Quarto Tutorial 3

Author

Alier Reng

Published

April 24, 2022

1 Introduction

Quarto enables you to weave together content and executable code into a finished document. To learn more about Quarto see https://quarto.org.

1.1 Definitions

Before getting started, let’s explain what each option in the yaml means.

  • toc adds the table of contents to your document.

  • number-sections adds number to the section headings when sets to true.

  • Latex equations are rendered using MathJax; however, you can change this to other options, as shown above.

  • highlight-style is used to style code outputs.
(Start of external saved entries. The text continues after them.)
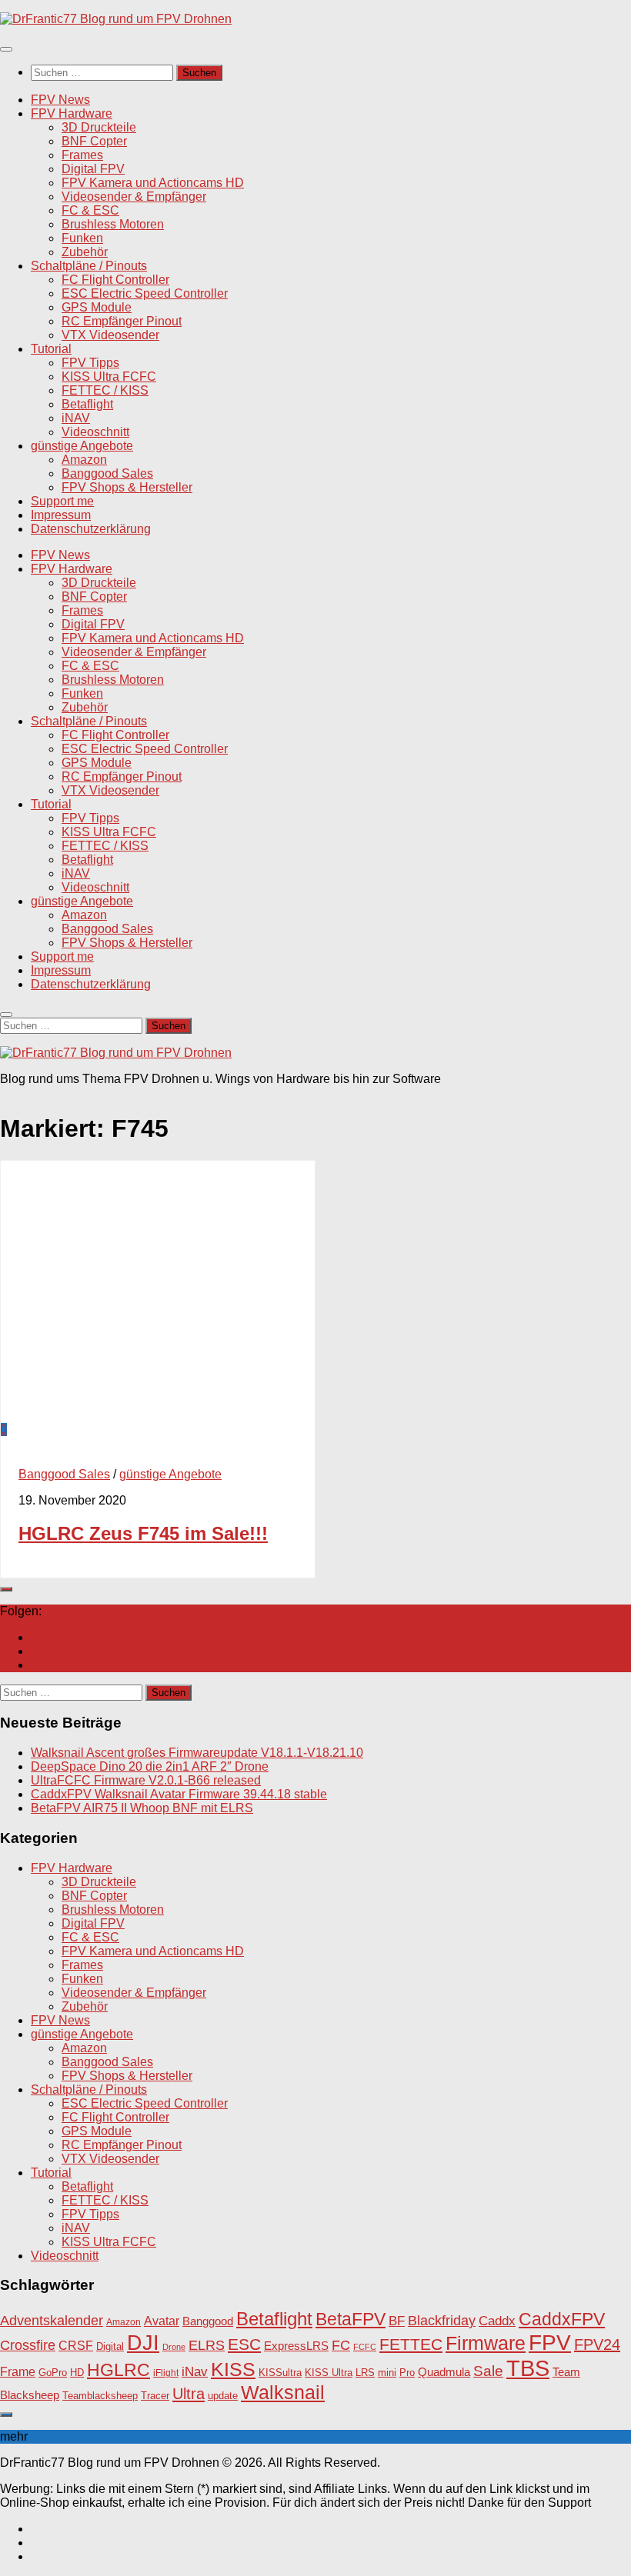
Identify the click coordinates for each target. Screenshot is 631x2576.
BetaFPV (351, 2319)
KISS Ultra (328, 2373)
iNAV (76, 418)
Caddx (497, 2320)
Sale (488, 2371)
  • code-overflow controls the width of source code. When sets to wrap, the source code wraps around and vice versa.

There are numerous options to style and format your document, so we recommend reading the documentation on the Quarto website.

1.2 Loading the Libraries

Here we will load pandas, seaborn, and matplotlib.

# Loading packages
import pandas as pd
import matplotlib.pyplot as plt
import seaborn as sns

# Formatting
sns.set_context('notebook')
sns.set_style('white')

1.3 Importing the Dataset

# Import the data
ss_2008_census_df = pd.read_csv('../00_data/ss_2008_census_data_raw.csv')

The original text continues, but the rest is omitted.